Wio kembali bersua. "Aku juga sedih kehilangan mereka, Jeffry." Dia pun mengungkapkan perasaan hatinya. Bu Rasih, Linda, Shinta, dan Pak Ari adalah orang-orang yang pernah mengisi kehidupannya. Bu Rasih suka mengajaknya dan Linda untuk menjaga kebun kecil mereka. Wio dan Linda bermain kejar-kejaran sebelum beristirahat di pondok untuk makan dan kemudian tidur.
Pak Ari yang mengajari Wio bagaimana cara menggunakan senapan. Hewan pertama yang berhasil Wio tembak menggunakan senapan adalah seekor burung walet. Burung itu jatuh ke tanah, peluru itu mengenai sayapnya. Wio mengambilnya, menyerahkan pada Pak Ari. Pria tua itu merasa bahwa burung itu bisa sembuh dan belum layak untuk mati, maka dia mengobatinya dan memeliharanya sampai baikan. Burung itu pun dilepaskan.

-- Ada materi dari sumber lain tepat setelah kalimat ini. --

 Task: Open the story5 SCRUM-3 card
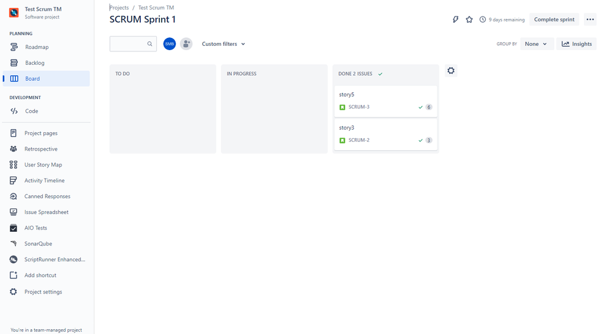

Shinta adalah 'kakak' Linda yang posesif. Wio sering bermain dengan Linda, sering ditangkap juga oleh Shinta karena dikira Wio mau menyakitinya. Wio dan Shinta tidak pernah berbaikan dan sering dikenal sebagai musuh.
"Aku juga sedih mendengar Albeta disakiti." Wio paling dekat dengan Albeta pada masanya. Mereka sama-sama remaja nakal yang mesum, sudah beberapa kali menyewa gadis-gadis desa yang menjual tubuhnya. Setelah pulang, Jeffry akan memarahi mereka karena tidak melaksanakan perintah Kana.

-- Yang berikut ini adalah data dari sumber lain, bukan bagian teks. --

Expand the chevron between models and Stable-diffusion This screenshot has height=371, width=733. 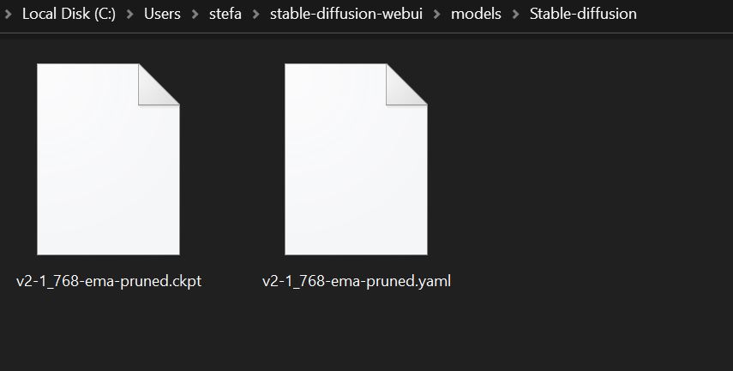click(x=515, y=14)
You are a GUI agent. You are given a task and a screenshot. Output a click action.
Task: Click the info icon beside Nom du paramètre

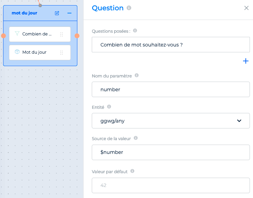(136, 75)
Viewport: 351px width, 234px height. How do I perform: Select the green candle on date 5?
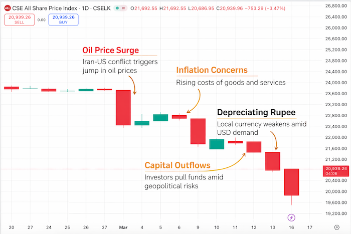point(160,118)
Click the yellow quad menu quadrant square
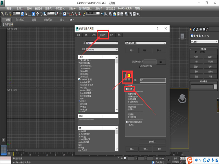Viewport: 219px width, 164px height. point(129,75)
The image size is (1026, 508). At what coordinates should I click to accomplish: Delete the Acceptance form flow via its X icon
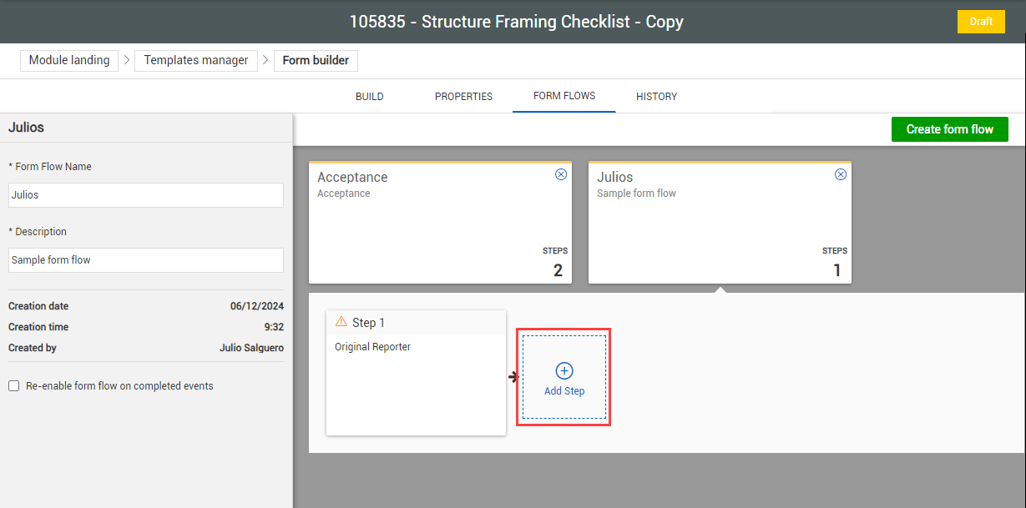pyautogui.click(x=561, y=174)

"Mereka semua mengingatkanku pada Kana." Wio ingat. Dia dan ayahnya bertengkar hebat. Ibu berusaha melerai, tetapi tak bisa. Wio berakhir kabur dari rumah dan tidak pulang berhari-hari. Dia bermalam di sembarang tempat dan makan apa adanya, sebelum dipancing Kana untuk menemui dirinya lewat Linda. Linda menabrakkan diri kepada Wio, Wio menoleh dengan tatap tak suka, sebelum menyadari gadis yang menabraknya sangat cantik. Dia terpikat dan mengikutinya sampai mendadak termenung dan ia hilang kesadaran.
Setelah bangun, Wio sudah bersama Kana. Dia tertidur di pahanya. Kana tersenyum. "Kau sudah jadi anak asuhku, sekarang kabulkan apa yang kuminta padamu," katanya sambil mengelus rambut Wio. Wio melebarkan mata, langsung bangkit dan mundur, mengira Kana adalah orang jahat.

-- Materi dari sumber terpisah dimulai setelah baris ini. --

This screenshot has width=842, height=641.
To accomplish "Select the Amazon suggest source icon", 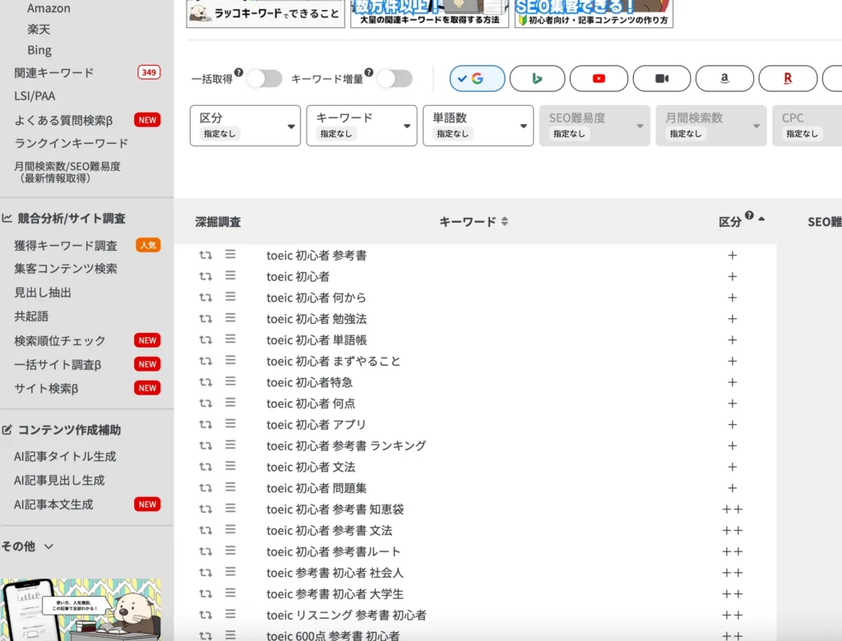I will click(724, 78).
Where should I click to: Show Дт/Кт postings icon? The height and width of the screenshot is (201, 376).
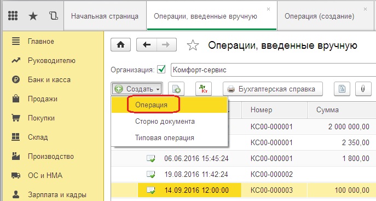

"Aku tahu siapa ayahmu. Percayalah, bersamaku, ibumu dan adik-adikmu akan aman." Kana masih tersenyum. "Sekarang, bantu aku."
Wio terhipnotis sejak pertama kali bertemu, jadi dia membantu Kana di semua kegiatannya. Mengedarkan sabu dan lain sebagainya, sebelum Wio merasa dia harus berhenti. Wio pun pulang ke rumah, melepas pekerjaannya, hidup bersama ibu dan adik-adiknya dan melindungi mereka dari Ayah. Meski begitu, Linda sering menampakkan diri dan mengirim kode bahwa dia rindu padanya.
Wio mendengkus. Memori-memori indah itu mengitari kepala, tak sadar membuat tersenyum, sekaligus menyayat hati karena orang-orang itu sudah meninggal. Satunya masih terbaring di rumah sakit. Wio menutup mata.
Jeffry masih menatapnya dengan tatap sebal. Sekarang, lelaki itu benar-benar diam. Suasana di pylon menjadi senggang.
"Aku juga sedih, kau tahu?" kata Wio. Api yang tadi membakar kotak rokok dan sampah mie instannya mulai meredup. Sebentar lagi akan padam.
Wio melihat Jeffry. Mereka pun bertatapan. Jeffry dengan tatap dongkolnya, Wio dengan tatap sendunya. Jeffry kembali memalingkan muka. Dia bersandar ke pilar jembatan dan menatap ke langit. "Sayangnya sedihmu tidak sesedih aku," sahutnya. Dada Jeffry sesak, dia menutup mata. Perlahan, air mata kembali turun dari ujung mata.
Api sudah padam. Wio bangkit dan duduk di samping Jeffry. Tangannya terangkat untuk mengelus bahu lelaki itu. Jeffry tak menolak, dia hanya menunduk dan mengusap air matanya. "Sialan, aku menangis lagi."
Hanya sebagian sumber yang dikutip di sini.